Amigos curdos iraquianos descrevem a década após a queda de Saddam Hussein como seus “anos dourados”. No Iraque, se não nas áreas curdas do Irã, da Síria e da Turquia, eles tinham autonomia. A economia florescia e, apesar dos problemas habituais de corrupção proporcionados pela exploração do petróleo, os curdos construíram uma sociedade decente com proteções, embora imperfeitas, aos direitos das mulheres e das minorias religiosas. Apesar de a paz ter terminado com os ataques do Estado Islâmico, um estrangeiro poderia pensar que a sorte dos curdos estava melhorando.

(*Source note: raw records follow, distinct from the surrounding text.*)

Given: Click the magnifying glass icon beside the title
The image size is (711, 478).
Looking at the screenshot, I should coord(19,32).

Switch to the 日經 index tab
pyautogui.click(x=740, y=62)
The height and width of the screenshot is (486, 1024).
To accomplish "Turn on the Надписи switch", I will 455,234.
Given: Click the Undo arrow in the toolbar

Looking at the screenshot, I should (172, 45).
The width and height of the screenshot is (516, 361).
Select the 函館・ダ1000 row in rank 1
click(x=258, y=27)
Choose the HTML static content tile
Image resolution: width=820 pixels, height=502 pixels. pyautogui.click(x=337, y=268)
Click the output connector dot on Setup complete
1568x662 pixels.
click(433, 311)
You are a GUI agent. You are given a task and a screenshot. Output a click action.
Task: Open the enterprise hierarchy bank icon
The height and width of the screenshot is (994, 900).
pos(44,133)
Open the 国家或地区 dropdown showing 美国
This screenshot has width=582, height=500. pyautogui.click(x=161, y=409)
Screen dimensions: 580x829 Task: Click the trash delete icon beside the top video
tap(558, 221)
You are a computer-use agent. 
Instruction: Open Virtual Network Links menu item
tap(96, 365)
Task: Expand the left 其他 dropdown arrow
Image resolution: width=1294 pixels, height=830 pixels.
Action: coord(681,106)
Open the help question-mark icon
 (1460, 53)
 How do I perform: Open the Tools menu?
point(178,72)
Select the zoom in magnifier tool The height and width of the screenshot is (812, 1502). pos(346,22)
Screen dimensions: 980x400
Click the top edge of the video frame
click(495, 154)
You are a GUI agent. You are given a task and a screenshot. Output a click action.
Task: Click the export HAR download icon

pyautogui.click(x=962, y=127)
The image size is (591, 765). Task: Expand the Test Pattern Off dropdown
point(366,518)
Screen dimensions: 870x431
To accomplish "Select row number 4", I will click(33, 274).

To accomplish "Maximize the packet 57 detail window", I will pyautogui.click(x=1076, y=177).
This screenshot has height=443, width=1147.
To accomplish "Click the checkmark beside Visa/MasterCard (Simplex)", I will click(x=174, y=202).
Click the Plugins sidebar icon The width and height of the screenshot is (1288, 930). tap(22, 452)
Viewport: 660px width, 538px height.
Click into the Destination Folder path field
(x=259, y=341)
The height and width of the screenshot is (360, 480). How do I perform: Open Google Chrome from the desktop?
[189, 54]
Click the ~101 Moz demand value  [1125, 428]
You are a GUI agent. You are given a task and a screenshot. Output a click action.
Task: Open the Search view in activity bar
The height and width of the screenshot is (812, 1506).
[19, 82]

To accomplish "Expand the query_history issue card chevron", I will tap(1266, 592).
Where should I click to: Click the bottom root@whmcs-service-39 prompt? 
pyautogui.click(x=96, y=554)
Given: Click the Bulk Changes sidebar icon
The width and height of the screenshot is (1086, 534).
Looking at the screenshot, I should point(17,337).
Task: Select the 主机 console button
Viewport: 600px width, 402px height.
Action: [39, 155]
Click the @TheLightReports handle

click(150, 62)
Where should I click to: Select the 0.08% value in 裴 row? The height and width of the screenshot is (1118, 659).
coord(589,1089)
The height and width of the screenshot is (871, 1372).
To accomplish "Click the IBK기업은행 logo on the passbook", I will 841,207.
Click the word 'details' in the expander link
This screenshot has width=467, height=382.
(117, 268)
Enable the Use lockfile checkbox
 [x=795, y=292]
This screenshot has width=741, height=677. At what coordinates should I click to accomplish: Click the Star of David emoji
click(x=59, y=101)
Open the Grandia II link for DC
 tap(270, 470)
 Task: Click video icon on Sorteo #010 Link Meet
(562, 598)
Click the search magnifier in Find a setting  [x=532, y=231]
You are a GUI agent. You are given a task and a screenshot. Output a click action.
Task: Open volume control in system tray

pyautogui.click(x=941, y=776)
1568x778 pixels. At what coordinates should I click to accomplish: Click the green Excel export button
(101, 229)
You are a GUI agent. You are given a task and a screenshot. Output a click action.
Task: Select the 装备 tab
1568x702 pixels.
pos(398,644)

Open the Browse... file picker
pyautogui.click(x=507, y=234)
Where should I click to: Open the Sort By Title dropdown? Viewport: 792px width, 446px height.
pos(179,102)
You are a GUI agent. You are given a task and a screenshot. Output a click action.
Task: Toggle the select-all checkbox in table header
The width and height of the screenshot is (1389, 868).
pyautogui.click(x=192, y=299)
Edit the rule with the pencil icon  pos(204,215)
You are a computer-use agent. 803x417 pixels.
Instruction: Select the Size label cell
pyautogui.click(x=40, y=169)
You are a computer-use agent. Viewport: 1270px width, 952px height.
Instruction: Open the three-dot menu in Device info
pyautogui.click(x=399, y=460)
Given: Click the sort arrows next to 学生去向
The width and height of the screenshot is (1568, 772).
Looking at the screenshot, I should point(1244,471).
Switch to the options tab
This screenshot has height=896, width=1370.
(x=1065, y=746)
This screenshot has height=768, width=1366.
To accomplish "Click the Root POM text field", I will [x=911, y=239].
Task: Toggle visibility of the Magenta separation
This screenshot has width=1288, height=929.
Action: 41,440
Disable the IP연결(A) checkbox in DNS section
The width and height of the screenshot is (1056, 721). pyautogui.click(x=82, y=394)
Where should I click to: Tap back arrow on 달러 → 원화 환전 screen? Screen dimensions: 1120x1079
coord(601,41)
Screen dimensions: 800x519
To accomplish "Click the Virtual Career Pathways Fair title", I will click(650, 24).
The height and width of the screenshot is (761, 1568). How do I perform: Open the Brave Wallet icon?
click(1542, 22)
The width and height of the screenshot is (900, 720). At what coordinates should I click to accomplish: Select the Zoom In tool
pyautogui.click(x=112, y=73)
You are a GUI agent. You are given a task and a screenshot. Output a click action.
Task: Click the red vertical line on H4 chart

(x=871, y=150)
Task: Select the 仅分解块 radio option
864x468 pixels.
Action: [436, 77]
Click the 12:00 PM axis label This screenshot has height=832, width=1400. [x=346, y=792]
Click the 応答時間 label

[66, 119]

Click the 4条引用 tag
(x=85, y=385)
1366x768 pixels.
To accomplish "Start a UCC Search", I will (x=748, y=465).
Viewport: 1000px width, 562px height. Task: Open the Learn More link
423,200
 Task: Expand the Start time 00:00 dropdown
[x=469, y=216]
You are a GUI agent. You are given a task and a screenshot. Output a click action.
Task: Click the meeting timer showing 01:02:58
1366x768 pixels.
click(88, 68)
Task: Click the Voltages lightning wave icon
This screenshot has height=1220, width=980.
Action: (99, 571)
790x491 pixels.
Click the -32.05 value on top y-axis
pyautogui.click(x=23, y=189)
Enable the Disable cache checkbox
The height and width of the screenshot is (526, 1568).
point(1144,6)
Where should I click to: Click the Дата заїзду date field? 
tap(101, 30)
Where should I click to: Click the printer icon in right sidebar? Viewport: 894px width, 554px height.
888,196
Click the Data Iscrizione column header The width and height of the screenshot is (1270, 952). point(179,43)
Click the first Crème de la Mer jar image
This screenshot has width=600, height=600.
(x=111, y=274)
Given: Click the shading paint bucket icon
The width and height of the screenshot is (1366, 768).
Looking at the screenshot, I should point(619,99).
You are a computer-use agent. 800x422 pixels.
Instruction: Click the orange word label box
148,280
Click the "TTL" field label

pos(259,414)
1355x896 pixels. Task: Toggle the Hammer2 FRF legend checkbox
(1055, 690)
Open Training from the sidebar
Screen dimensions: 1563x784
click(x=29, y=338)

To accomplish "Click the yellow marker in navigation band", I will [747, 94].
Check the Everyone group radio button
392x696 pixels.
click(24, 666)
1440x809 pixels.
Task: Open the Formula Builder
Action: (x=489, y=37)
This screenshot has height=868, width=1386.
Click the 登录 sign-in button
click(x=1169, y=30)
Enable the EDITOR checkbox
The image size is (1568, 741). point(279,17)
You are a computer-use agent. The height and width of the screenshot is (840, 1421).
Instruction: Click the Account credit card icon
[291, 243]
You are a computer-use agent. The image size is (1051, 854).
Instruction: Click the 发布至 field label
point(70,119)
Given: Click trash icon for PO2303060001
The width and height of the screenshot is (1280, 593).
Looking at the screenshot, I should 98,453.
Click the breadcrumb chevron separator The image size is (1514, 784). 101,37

Depois de duas décadas em que os ocidentais liberais defenderam o direito dos palestinos a ter um Estado, mas nunca mencionaram os curdos sem Estado, há manifestações animadoras de camaradagem na esquerda europeia. De modo mais significativo, os Estados Unidos e a Europa precisam dos curdos. Barack Obama e David Cameron garantem a seus eleitores que não haverá “botas em campo”. Os peshmerga curdos irão à luta por nós. Os curdos lutaram contra Saddam Hussein, que já foi um aliado do Ocidente e virou inimigo do Ocidente. Hoje eles combatem o Estado Islâmico, que nossos líderes condenam como o movimento mais bárbaro do planeta. As regras normais da política ditam que eles deveriam ser recompensados por seus sacrifícios, particularmente quando é tão fácil encontrar uma recompensa adequada.

Os curdos iraquianos estão organizando um referendo de independência, sob a alegação de que o Iraque é um Estado falido cujas fronteiras foram traçadas por colonialistas europeus mortos e cujos governantes só lhes trouxeram terror. De modo tocante, eles enviaram representantes à Escócia para aprender como o mundo civilizado resolve essas coisas. Eles também aprenderam a amarga lição de que, por mais liberal que seja sua sociedade ou corajosos seus combatentes, o mundo civilizado não aceitará seu direito à autodeterminação.

O Ocidente e os países árabes temem que um acordo justo para os curdos do Iraque perturbe a Turquia, apesar de os curdos iraquianos serem escrupulosos em seu apoio ao protesto interno turco-curdo pela paz e não façam reivindicações territoriais. Somado a isso, há o medo mais amplo de que a liberdade para os curdos, mesmo depois de tudo o que eles sofreram e sofrerão nas lutas contra o fascismo moderno em todas as suas formas, perturbe a “estabilidade do Oriente Médio”.

Eu conheço Bayan Abdul Rahman, a maravilhosa embaixatriz do Curdistão iraquiano na Grã-Bretanha, há vários anos. Ela é uma diplomata modelo: de fala suave, educada e discreta. Mas quando ouve arengas sobre a “estabilidade” no Oriente Médio ela solta um desabafo totalmente antidiplomático. “Estabilidade?”, grita. “Que estabilidade? Por quanto tempo teremos de ser punidos por uma estabilidade que não existe?”